“I represent a woman named Rachel Wallace, Mrs. Roy. She was kidnaped. I think your son knows something about it. I spoke to him about it yesterday and said I’d come visit him today. This morning four men who knew my name and recognized me on sight were parked in a car outside your apartment. When I arrived, they beat me up.”

Mrs. Roy’s eyes looked sicker—a sickness that must have gone back a long way. A lifetime of hearing hints that her son wasn’t right. That he didn’t get along. That he was in trouble or around it. A lifetime of odd people coming to the door and Manfred hustling in and out and not saying exactly what was up. A lifetime sickness of repressing the almost-sure knowledge that your firstborn was very wrong.

“I didn’t have nothing to do with that, Ma. I don’t know nothing about a kidnaping. Spenser just likes to come and push me around. He knows I don’t like his nigger friends. Well, some of my friends don’t like him pushing me around.”

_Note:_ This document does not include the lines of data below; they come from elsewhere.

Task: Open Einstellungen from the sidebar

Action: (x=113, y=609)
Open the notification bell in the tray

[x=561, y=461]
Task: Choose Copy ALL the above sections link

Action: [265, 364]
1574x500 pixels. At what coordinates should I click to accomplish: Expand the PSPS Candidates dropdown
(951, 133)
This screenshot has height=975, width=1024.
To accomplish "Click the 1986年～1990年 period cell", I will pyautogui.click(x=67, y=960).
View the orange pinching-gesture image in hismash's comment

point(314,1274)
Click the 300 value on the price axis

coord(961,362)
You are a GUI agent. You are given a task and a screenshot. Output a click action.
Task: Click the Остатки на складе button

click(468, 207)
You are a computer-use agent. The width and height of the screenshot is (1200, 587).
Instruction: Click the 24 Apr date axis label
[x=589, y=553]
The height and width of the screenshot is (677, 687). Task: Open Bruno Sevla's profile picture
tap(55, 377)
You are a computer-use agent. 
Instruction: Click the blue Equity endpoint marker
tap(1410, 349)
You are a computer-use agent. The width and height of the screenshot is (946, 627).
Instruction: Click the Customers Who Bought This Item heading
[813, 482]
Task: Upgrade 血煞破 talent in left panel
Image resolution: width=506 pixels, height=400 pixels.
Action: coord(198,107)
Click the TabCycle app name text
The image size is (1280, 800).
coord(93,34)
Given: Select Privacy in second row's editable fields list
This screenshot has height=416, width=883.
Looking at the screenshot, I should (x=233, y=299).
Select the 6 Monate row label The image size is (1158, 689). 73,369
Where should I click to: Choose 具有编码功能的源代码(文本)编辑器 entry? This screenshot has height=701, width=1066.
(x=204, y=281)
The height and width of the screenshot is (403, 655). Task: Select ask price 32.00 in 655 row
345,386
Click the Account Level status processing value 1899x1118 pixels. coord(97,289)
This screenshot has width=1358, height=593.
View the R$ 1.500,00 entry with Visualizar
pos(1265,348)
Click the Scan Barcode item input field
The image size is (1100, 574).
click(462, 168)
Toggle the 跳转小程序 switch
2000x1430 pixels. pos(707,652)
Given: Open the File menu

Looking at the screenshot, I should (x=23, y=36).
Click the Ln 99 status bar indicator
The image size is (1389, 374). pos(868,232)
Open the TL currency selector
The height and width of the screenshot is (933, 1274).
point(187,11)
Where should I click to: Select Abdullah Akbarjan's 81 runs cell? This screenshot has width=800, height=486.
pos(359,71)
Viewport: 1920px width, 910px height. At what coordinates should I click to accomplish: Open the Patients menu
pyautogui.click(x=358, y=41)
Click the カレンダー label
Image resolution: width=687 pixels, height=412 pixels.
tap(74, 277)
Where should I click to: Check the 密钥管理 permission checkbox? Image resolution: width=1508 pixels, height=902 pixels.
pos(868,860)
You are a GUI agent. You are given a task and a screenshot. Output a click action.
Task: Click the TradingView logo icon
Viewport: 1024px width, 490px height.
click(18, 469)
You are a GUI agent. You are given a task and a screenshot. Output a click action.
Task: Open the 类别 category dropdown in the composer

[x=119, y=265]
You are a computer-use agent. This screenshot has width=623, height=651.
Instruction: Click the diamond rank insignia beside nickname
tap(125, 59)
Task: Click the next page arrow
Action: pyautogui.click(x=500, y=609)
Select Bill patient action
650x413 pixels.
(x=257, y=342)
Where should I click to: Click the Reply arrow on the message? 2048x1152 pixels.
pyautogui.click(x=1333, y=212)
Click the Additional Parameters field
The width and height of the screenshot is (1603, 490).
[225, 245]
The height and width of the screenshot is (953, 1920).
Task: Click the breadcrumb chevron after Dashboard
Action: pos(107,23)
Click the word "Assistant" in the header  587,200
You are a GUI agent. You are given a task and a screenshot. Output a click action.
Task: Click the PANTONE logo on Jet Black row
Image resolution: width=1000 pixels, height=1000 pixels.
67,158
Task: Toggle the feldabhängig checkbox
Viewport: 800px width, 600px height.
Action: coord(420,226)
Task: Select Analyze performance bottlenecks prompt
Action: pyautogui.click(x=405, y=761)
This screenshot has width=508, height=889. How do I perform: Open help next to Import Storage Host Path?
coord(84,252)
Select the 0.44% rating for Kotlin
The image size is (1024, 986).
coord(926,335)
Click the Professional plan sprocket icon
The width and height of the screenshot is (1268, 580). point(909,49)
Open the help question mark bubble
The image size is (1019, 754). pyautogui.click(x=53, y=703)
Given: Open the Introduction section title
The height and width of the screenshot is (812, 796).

“My boy had nothing to do with any of that,” Mrs. Roy said. Her voice was guttural with tension.

“Then you ought to call the cops, Mrs. Roy. I’m trespassing. And I won’t leave.”

Mrs. Roy didn’t move. She stood with one foot in the hall and one foot in the apartment.

Manfred turned suddenly and ran back through the archway. I went after him. To the left was the kitchen, to the right a short corridor with two doors off it. Manfred went through the nearest one, and when I reached him, he had a short automatic pistol halfway out of the drawer of a bedside table. With the heel of my right fist I banged the drawer shut on his hand. He cried out once. I took the back of his shirt with my left hand and yanked him back toward me and into the hall, spinning him across my body and slamming him against the wall opposite the bedroom door. Then I took the gun out of the drawer. It was a Mauser *HSc, a 7.65mm pistol that German pilots used to carry in World War II.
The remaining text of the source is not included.